Posted to dev@iceberg.apache.org by Star P <st...@gmail.com> on 2021/08/26 20:23:54 UTC

Matching iceberg data types to Parquet data types

Hello Iceberg devs!

I was looking through the Parquet Logical types
<https://github.com/apache/parquet-format/blob/master/LogicalTypes.md>and
Iceberg data types and I have a couple of questions.

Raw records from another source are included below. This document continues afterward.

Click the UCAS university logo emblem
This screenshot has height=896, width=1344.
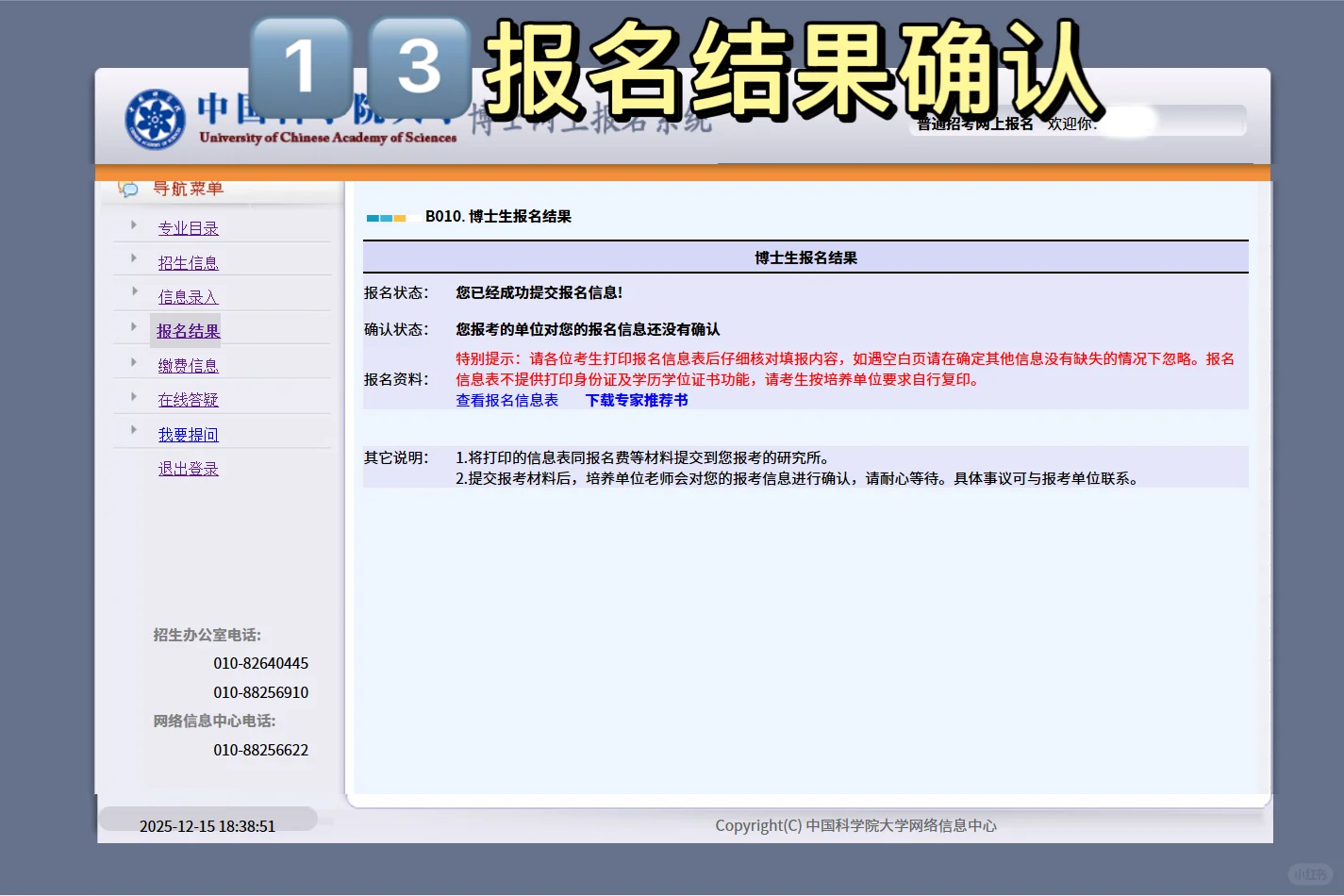pos(157,116)
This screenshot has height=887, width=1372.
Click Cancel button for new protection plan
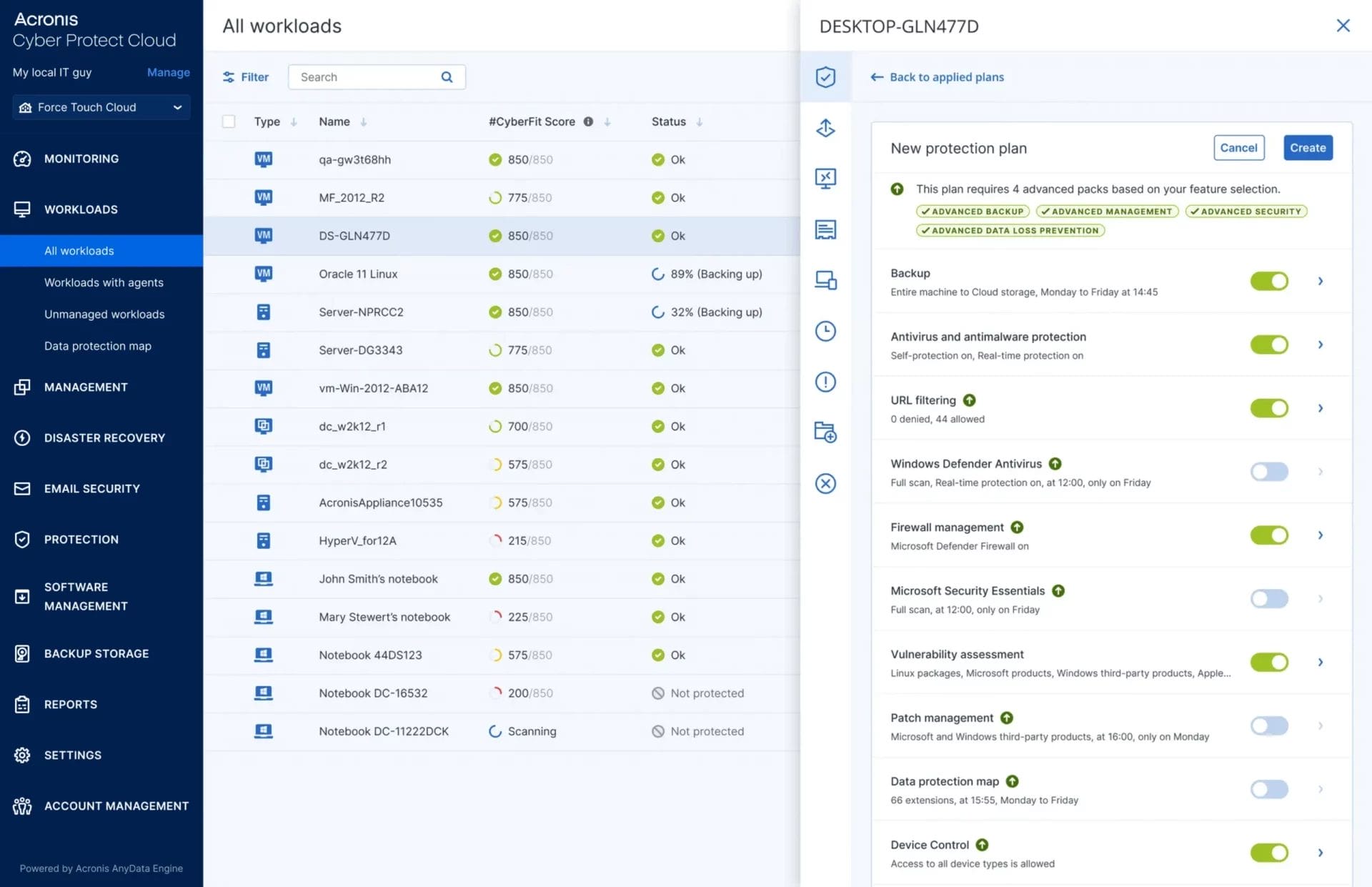pyautogui.click(x=1239, y=147)
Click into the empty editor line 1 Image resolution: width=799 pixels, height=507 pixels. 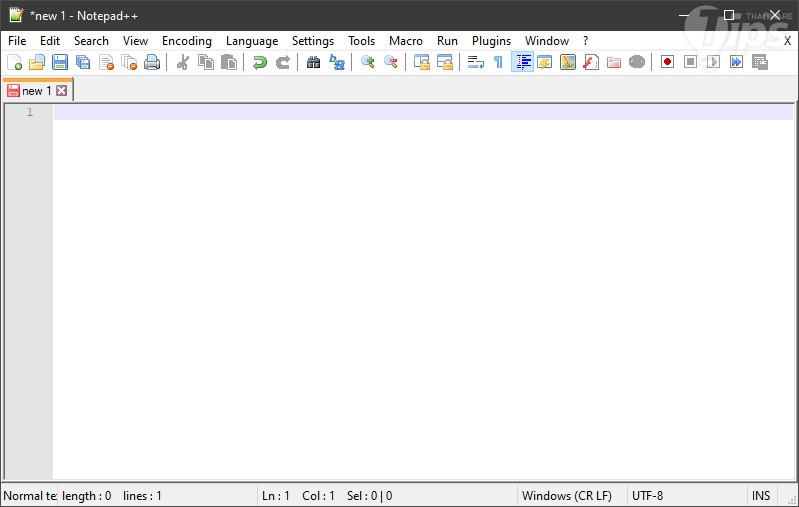click(423, 112)
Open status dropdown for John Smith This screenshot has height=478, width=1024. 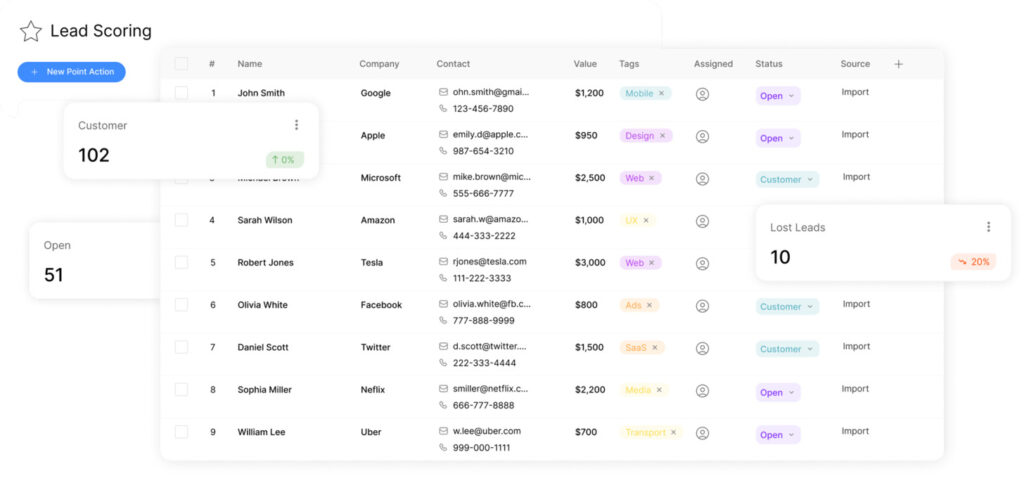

1. Parquet allows storing nano second precision data. If I convert an
existing Parquet file with nanosecond precision data to Iceberg, what will
be the data type of the column in Iceberg?
2. Parquet allows decimals of arbitrary precision, so a parquet file may
have a FLBA of length > 16 representing a decimal. How is this handled in
Iceberg?

Thanks!

Re: Matching iceberg data types to Parquet data types

Posted by Zoltán Borók-Nagy <bo...@cloudera.com.INVALID>.
Hi,

You can find information of type mappings here:
https://iceberg.apache.org/spec/#parquet

1. Iceberg timestamps have microseconds precision. In Parquet they are
stored as INT64s with TIMESTAMP_MICROS annotation.
2. Iceberg limits decimal precision to 38:
https://iceberg.apache.org/spec/#primitive-types

Doing anything non-standard (using different Parquet types to store
timestamps, having decimals with precision > 38) is not guaranteed to work.
It might work with one implementation while not working with other
implementations. E.g. Impala also limits decimal precision to 38.

Cheers,
    Zoltan


On Thu, Aug 26, 2021 at 10:24 PM Star P <st...@gmail.com> wrote:

> Hello Iceberg devs!
>
> I was looking through the Parquet Logical types
> <https://github.com/apache/parquet-format/blob/master/LogicalTypes.md>and
> Iceberg data types and I have a couple of questions.
>
> 1. Parquet allows storing nano second precision data. If I convert an
> existing Parquet file with nanosecond precision data to Iceberg, what will
> be the data type of the column in Iceberg?
> 2. Parquet allows decimals of arbitrary precision, so a parquet file may
> have a FLBA of length > 16 representing a decimal. How is this handled in
> Iceberg?
>
> Thanks!
>